Required tasks:
[1] How many insertions and deletions does the patch's summary line report?
[2] Reproduce the section of the patch starting at "From f48611f38c4b45e832adaa688276f054d0619d8c Mon" and ending at "insertions(+), 17 deletions(-)".

====== Passage provided

From f48611f38c4b45e832adaa688276f054d0619d8c Mon Sep 17 00:00:00 2001
From: ShenLiang <1422485404@qq.com>
Date: Sun, 14 May 2023 14:12:35 +0800
Subject: [PATCH] [Cherry-Pick]Add identity hcg for hybridparallel (#53787)

* add utest

* rm hack code
---
 .../fleet/base/orthogonal_strategy.py         | 26 +++++++----
 .../distributed/fleet/base/strategy_group.py  | 45 +++++++++++++++----
 .../collective/orthogonal_strategy.py         | 36 +++++++++++++++
 3 files changed, 90 insertions(+), 17 deletions(-)

diff --git a/python/paddle/distributed/fleet/base/orthogonal_strategy.py b/python/paddle/distributed/fleet/base/orthogonal_strategy.py
index e226b0de2d2..412e679db42 100644
--- a/python/paddle/distributed/fleet/base/orthogonal_strategy.py
+++ b/python/paddle/distributed/fleet/base/orthogonal_strategy.py
@@ -47,11 +47,16 @@ class OrthogonalStrategy:
 
     """

============
====== Provided material

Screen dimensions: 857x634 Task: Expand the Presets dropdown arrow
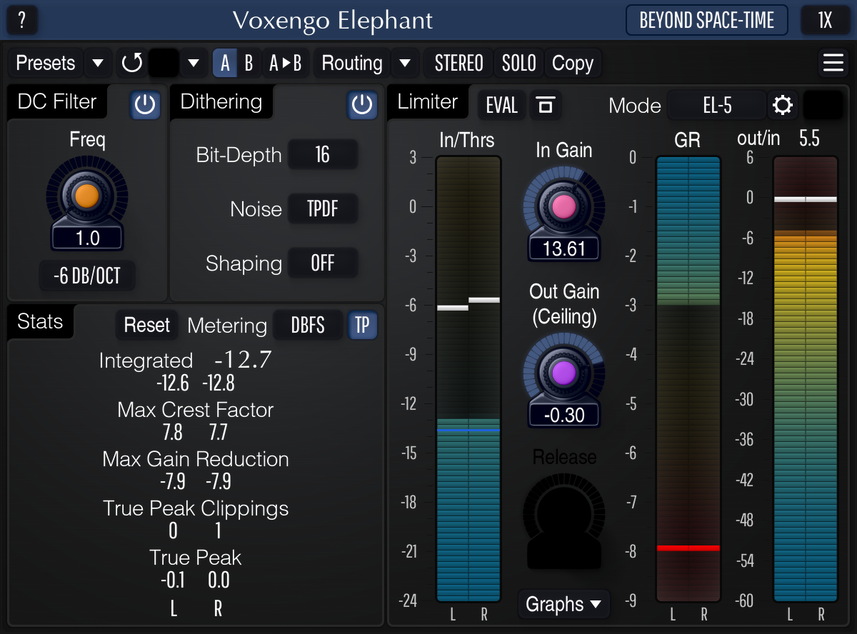(97, 63)
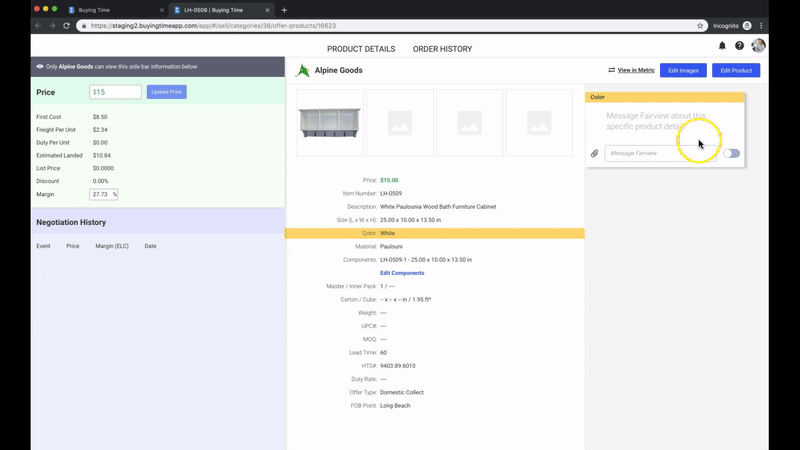Open a new browser tab
This screenshot has width=800, height=450.
point(284,9)
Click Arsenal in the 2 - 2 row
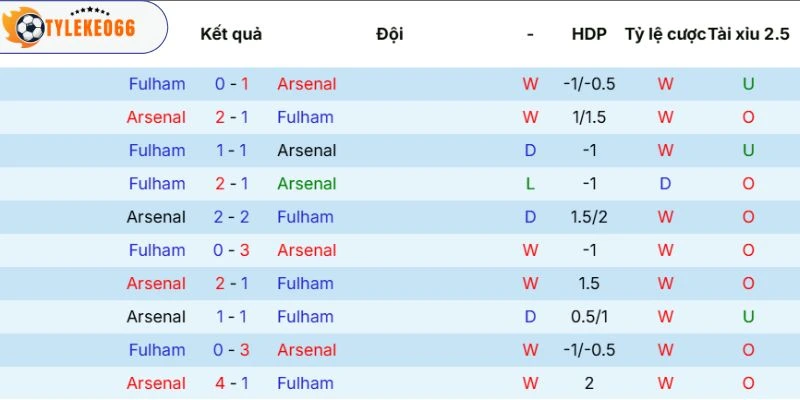Viewport: 800px width, 400px height. pos(156,217)
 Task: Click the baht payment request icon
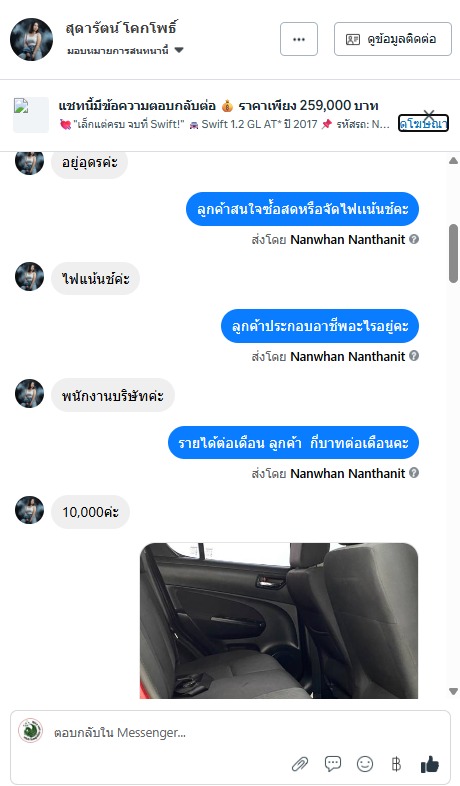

============

The answers:
[1] 90 insertions and 17 deletions.

[2]
From f48611f38c4b45e832adaa688276f054d0619d8c Mon Sep 17 00:00:00 2001
From: ShenLiang <1422485404@qq.com>
Date: Sun, 14 May 2023 14:12:35 +0800
Subject: [PATCH] [Cherry-Pick]Add identity hcg for hybridparallel (#53787)

* add utest

* rm hack code
---
 .../fleet/base/orthogonal_strategy.py         | 26 +++++++----
 .../distributed/fleet/base/strategy_group.py  | 45 +++++++++++++++----
 .../collective/orthogonal_strategy.py         | 36 +++++++++++++++
 3 files changed, 90 insertions(+), 17 deletions(-)